> [DOCUMENT SEGMENT]:
· · · · · · ·

To the extent the Depositary has been provided
with at least 40 days’ notice of the proposed meeting, if such instructions are not so timely received by the Depositary from any
Holder, such Holder shall be deemed, and the Depositary is instructed to deem such Holder, to have instructed the Depositary to give a
discretionary proxy to a person designated by the Company to vote the Deposited Securities represented by the American Depositary Shares
evidenced by such Holder’s Receipts as to which such instructions are so given, provided that no such instruction shall be deemed
given and no discretionary proxy shall be given (a) if the Company informs the Depositary in writing (and the Company agrees to provide
the Depositary with such information promptly in writing) that (i) it does not wish such proxy to be given, (ii) substantial opposition
exists with respect to any agenda item for which the proxy would be given or (iii) the agenda item in question, if approved, would materially
or adversely affect the rights of holders of Shares and (b) unless, with respect to such meeting, the Depositary has been provided with
an opinion of counsel to the Company, in form and substance satisfactory to the Depositary, to the effect that (a) the granting of such
discretionary proxy does not subject the Depositary to any reporting obligations in the Cayman Islands, (b) the granting of such proxy
will not result in a violation of Cayman Islands law, rule, regulation or permit and (c) the voting arrangement and deemed instruction
as contemplated herein will be given effect under Cayman Islands law. There is no guarantee that Holders generally or any Holder in particular
will receive the notice described above with sufficient time to enable such Holder to return any voting instructions to the Depositary
in a timely manner.

· · · · · · ·

[Text and item location entries]
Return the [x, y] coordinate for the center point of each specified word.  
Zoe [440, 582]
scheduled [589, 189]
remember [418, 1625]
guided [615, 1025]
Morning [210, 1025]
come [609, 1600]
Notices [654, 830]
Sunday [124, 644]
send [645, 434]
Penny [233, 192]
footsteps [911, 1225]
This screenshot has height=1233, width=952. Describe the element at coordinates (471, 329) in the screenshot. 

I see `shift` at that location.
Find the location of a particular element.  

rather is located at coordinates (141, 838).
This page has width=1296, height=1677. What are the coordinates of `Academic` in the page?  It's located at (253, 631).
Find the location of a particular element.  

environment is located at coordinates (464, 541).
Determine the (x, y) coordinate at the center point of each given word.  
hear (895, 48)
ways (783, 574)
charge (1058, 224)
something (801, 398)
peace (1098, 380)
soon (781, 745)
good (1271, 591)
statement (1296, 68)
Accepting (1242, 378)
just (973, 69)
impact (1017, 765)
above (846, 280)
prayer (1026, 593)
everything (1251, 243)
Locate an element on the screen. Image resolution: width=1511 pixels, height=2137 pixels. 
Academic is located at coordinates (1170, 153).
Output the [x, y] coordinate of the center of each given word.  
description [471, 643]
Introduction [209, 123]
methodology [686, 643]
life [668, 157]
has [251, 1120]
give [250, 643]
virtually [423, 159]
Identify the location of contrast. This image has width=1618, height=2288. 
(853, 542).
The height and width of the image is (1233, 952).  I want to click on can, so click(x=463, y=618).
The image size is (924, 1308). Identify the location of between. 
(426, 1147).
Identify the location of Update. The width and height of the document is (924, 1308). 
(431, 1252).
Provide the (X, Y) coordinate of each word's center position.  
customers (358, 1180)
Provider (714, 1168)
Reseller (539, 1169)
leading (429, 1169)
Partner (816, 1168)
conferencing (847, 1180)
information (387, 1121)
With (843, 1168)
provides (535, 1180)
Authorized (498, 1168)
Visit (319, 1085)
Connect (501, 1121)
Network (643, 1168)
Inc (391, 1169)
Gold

· · · · · · ·

> [PROBLEM]: Resume the passage on Holders' voting instructions and discretionary proxies for American Depositary Shares, carrying it on from after its last sentence.

> [TASK OUTPUT]:
The Depositary has been advised by the Company
that under the Cayman Islands law and the Memorandum and Articles of Association of the Company, each as in effect as of the date of the
Deposit Agreement, voting at any general meeting of shareholders of the Company is by a poll save that the chairman of the meeting may
in good faith, allow a resolution which relates purely to a procedural or administrative matter to be voted on by a show of hands in accordance
with relevant provisions in the Memorandum and Articles of Association of the Company. In the event that voting on any resolution or matter
is conducted on a show of hands basis in accordance with the Memorandum and Articles of Association, the Depositary will refrain from
voting and the voting instructions received by the Depositary from Holders shall lapse. The Depositary will not demand a poll or join
in demanding a poll, whether or not requested to do so by Holders of ADSs.
(13) Changes Affecting Deposited Securities.
(a) Subject to paragraphs (4)
(Certain Limitations to Registration, Transfer etc.) and (5) (Liability of Holder to Taxes, Duties and Other Charges),
the Depositary may, in its discretion, and shall if reasonably requested by the Company, amend this ADR or distribute additional or
amended ADRs (with or without calling this ADR for exchange) or cash, securities or property on the record date set by the
Depositary therefor to reflect any change in par value, split-up, consolidation, cancellation or other reclassification of
Deposited Securities, any Share Distribution or Other Distribution not distributed to Holders or any cash, securities or property
available to the Depositary in respect of Deposited Securities from (and the Depositary is hereby authorized to surrender any
Deposited Securities to any person and, irrespective of whether such Deposited Securities are surrendered or otherwise cancelled by
operation of law, rule, regulation or otherwise, to sell by public or private sale any property received in connection with) any
recapitalization, reorganization, merger, consolidation, liquidation, receivership, bankruptcy or sale of all or substantially all
the assets of the Company.
(b) To the extent the Depositary does
not so amend this ADR or make a distribution to Holders to reflect any of the foregoing, or the net proceeds thereof, whatever cash, securities
or property results from any of the foregoing shall constitute Deposited Securities and each ADS evidenced by this ADR shall automatically
represent its pro rata interest in the Deposited Securities as then constituted.
(c) Promptly upon the occurrence of any
of the aforementioned changes affecting Deposited Securities, the Company shall notify the Depositary in writing of such occurrence
and as soon as practicable after receipt of such notice from the Company, may instruct the Depositary to give notice thereof, at the Company’s
expense, to Holders in accordance with the provisions hereof. Upon receipt of such instruction, the Depositary shall give notice to the
Holders in accordance with the terms thereof, as soon as reasonably practicable.
(14) Exoneration. The Depositary, the
Company, and each of their respective directors, officers, employees, agents and affiliates and each of them shall: (i) incur or assume
no liability (including, without limitation, to Holders or beneficial owners of, or any other holders of an interest in, any ADSs) (A)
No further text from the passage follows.